The latest put-on was arranged like so: A chalkboard was set up outside of a “new” psychic parlor in Brooklyn, advertising free readings to lure customers inside. Inside, they’re met by “Yolanda,” an Ouija board-using medium who greets the hapless victims with an ominous-sounding claim: “I’m feeling a strong presence with you.” The board spells out R-U-N, Yolanda’s eyes do their voodoo (as she yells out the instruction), and the shrieking begins. And all this happens before Ghost Girl emerges from the underworld.

Little do they know that Thinkmodo had carefully orchestrated the whole frightening experience. After an extensive scouting search, the marketing agency found a wine store in the Lefferts Gardens neighborhood of Brooklyn that offered access to two adjoining spaces. “One [of the spaces] we converted into a psychic parlor, and the other into our hidden-camera control room,” Thinkmodo co-founder Michael Krivicka explains to Yahoo Movies. “Inside the psychic parlor, we built a floor with a two-foot crawl space below, enabling us to hide a ‘dead body’ stunt woman underneath.
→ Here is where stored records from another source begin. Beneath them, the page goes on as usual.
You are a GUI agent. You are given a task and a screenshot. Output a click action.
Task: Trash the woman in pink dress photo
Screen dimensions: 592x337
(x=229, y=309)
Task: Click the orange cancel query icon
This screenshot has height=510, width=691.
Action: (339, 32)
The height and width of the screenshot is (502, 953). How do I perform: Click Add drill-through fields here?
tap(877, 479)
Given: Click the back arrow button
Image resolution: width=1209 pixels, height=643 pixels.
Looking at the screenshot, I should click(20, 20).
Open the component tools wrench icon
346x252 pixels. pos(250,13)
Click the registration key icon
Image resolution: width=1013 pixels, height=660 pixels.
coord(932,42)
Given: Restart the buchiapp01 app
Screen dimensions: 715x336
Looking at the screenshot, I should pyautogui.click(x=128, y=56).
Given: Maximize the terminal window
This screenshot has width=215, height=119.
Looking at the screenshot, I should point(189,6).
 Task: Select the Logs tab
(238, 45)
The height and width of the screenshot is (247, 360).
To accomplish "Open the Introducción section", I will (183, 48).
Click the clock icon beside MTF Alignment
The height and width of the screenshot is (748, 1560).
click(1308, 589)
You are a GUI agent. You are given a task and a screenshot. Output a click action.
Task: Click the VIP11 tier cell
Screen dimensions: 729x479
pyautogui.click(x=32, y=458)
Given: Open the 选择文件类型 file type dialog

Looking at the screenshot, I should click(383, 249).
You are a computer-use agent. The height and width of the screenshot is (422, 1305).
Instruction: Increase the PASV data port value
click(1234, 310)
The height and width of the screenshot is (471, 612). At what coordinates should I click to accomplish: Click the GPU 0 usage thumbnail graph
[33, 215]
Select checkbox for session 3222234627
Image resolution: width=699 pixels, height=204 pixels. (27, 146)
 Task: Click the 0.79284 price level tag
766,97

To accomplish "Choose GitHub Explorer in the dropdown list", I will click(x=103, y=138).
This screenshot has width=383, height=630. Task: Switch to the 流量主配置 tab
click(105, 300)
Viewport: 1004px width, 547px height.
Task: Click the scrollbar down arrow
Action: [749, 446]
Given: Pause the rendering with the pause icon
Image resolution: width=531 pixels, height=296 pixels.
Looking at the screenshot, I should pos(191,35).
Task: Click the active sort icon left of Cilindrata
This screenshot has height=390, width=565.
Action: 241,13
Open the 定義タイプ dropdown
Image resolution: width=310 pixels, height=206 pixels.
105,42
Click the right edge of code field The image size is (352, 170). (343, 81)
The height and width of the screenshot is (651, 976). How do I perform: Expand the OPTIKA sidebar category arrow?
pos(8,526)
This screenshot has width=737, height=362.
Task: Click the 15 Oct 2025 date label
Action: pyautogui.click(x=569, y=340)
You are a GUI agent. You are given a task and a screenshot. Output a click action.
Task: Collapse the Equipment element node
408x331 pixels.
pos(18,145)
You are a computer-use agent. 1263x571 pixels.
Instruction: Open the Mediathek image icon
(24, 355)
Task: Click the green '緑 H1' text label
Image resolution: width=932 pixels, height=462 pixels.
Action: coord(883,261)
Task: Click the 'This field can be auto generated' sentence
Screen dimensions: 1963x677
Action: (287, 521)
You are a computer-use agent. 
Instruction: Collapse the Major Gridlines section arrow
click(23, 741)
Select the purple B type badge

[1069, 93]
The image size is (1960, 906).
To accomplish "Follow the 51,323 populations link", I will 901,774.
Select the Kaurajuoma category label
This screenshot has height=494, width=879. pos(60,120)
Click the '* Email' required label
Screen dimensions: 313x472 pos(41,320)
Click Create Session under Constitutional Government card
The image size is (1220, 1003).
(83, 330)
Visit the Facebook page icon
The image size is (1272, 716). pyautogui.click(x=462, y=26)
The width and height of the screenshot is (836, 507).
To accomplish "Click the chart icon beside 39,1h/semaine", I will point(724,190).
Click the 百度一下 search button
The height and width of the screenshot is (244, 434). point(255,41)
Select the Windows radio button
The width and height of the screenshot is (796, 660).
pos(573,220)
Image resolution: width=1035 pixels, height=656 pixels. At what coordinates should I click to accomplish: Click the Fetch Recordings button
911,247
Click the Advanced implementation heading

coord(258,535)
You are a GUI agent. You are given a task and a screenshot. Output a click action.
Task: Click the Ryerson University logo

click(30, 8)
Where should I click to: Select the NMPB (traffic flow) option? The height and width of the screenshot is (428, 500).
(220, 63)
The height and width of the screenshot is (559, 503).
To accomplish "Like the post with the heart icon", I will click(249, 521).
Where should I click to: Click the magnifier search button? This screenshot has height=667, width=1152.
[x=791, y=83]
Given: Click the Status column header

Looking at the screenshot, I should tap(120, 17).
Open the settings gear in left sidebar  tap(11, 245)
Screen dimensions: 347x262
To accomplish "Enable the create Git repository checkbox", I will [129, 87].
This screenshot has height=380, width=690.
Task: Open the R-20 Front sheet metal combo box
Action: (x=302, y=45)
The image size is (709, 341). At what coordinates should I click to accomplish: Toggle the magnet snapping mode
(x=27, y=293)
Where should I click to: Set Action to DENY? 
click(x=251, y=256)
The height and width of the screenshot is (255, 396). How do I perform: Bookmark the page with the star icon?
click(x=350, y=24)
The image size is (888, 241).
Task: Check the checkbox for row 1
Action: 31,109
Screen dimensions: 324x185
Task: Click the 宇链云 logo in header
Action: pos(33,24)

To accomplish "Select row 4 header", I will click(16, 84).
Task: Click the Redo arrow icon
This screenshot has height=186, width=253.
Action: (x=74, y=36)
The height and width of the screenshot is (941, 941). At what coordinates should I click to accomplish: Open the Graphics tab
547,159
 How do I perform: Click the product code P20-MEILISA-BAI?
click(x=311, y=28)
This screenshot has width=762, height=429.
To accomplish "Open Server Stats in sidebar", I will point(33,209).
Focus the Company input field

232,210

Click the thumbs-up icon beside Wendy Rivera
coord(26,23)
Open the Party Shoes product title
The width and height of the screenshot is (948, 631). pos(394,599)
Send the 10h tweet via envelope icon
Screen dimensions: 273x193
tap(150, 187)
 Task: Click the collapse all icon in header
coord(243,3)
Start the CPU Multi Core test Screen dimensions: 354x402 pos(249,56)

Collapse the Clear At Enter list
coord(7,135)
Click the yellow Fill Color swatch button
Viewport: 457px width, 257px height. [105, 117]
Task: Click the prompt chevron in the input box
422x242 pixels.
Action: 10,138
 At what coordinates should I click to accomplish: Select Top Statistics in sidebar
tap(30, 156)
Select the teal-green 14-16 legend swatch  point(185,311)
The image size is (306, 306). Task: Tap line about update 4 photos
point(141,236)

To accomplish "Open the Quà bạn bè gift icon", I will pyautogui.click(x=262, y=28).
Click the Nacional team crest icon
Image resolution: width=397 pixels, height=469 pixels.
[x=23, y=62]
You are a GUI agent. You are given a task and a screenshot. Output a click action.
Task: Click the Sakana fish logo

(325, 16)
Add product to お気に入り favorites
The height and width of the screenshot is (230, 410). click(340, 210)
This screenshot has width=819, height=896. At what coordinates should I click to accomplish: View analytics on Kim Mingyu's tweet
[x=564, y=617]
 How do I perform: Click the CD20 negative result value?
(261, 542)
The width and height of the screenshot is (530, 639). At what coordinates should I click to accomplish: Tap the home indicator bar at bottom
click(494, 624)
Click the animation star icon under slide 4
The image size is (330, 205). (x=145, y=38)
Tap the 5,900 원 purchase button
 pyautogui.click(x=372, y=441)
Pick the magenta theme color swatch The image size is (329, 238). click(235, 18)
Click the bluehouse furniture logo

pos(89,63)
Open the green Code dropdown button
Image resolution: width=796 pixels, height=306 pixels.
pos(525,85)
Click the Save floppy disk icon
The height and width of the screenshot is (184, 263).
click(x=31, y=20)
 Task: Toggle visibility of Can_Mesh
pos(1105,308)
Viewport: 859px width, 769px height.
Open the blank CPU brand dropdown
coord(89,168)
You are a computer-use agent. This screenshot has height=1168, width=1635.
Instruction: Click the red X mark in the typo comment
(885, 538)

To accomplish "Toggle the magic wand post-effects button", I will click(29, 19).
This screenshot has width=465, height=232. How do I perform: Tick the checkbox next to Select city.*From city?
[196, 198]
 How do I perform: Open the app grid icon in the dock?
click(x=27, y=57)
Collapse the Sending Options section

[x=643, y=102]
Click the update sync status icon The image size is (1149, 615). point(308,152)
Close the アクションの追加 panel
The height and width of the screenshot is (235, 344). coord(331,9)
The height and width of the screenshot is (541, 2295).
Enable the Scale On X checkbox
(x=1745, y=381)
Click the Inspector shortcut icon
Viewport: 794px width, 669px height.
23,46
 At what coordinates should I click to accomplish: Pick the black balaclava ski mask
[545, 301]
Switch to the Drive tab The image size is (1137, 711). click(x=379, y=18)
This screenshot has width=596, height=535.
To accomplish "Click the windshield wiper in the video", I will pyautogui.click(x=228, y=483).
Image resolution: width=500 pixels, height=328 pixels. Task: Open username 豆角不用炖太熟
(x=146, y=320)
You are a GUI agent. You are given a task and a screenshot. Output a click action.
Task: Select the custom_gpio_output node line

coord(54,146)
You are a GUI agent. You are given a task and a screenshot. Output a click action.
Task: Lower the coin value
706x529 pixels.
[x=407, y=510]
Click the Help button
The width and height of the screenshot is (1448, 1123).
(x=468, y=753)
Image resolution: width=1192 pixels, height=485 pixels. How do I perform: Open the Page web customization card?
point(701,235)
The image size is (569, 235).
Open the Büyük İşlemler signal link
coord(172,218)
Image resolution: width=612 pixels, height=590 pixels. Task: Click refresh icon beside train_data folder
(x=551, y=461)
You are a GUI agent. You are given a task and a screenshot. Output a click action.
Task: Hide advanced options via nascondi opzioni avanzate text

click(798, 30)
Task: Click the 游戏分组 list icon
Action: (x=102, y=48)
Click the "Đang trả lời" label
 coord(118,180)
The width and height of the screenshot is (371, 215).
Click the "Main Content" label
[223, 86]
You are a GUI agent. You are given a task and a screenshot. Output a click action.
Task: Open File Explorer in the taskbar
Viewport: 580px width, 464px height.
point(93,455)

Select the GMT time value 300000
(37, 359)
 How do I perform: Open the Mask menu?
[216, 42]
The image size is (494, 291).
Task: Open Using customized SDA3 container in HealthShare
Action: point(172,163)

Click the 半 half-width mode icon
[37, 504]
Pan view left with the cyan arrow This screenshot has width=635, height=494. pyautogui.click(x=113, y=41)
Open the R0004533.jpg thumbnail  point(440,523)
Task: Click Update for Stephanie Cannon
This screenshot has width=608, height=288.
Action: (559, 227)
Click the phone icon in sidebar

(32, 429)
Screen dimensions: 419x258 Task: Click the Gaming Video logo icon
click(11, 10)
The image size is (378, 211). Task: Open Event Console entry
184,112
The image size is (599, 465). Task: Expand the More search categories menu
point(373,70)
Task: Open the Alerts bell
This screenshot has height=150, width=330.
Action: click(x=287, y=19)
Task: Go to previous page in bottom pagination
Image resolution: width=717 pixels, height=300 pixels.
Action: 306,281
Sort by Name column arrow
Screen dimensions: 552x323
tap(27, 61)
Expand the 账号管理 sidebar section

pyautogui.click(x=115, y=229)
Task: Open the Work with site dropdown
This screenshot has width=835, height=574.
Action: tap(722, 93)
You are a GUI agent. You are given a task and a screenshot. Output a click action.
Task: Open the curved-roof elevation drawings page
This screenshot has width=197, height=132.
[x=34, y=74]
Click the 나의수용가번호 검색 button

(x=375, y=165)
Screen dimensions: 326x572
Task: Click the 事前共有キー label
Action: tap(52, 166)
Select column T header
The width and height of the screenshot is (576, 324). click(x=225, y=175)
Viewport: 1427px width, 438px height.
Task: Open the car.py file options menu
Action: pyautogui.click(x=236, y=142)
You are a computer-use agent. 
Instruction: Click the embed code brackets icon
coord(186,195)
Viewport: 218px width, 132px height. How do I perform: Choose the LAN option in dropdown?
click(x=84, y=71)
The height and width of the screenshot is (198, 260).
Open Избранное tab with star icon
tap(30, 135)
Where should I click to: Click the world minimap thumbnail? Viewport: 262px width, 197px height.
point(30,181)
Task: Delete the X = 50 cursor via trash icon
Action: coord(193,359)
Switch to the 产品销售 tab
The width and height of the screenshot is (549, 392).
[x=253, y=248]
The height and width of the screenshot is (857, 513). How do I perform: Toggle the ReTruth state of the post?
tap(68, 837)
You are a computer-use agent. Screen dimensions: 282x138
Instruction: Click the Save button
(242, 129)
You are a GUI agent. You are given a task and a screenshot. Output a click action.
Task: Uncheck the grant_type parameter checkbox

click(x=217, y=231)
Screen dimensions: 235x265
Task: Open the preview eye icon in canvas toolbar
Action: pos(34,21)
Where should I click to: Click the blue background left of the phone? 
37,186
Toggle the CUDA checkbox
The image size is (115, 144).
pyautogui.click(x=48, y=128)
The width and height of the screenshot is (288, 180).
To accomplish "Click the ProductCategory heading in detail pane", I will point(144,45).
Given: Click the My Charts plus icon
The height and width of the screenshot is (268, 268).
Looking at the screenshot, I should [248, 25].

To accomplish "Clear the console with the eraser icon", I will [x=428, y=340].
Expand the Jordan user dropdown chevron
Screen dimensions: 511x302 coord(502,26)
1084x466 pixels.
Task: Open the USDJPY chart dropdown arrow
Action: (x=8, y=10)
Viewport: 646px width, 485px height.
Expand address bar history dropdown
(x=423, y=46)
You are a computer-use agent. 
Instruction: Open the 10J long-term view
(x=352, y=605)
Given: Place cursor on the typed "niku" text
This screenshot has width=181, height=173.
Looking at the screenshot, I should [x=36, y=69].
It took four days to build out the space, and [an additional] two days to dress it to look like a psychic parlor.” All told, the production crew installed six hidden cameras to capture every possible angle.

Yolanda is played by Jalisa Thompson, an Atlantic City native who won the “Ripley’s Believe It Or Not Annual Great Face Off” in 2006, and went on to work at her hometown’s Ripley’s museum for five years, also winning the contest again in 2011.

Krivicka said about 80 people came through the makeshift parlor over the course of the two-day shoot. “The whole idea was to surprise and scare people, but also [to get] them to sign releases afterwards. That was not a problem. It’s pretty hard not to appreciate all the cool things we did to make the whole effect, which we explained immediately to the subjects after the surprise.” 

As with any of these pranks, their terror is our glee. The bit gets funnier and funnier as men and women alike (no children, thankfully) get the living daylights scared out of them. One woman even darts back halfway through the shop before her chair gives in.

One of the marks may have even saw it coming: “You sure you ain’t gonna unlock something that we just can’t get back into the box?” he asks before the R-U-N F-U-N begins. Sounds like someone’s seen too many movies.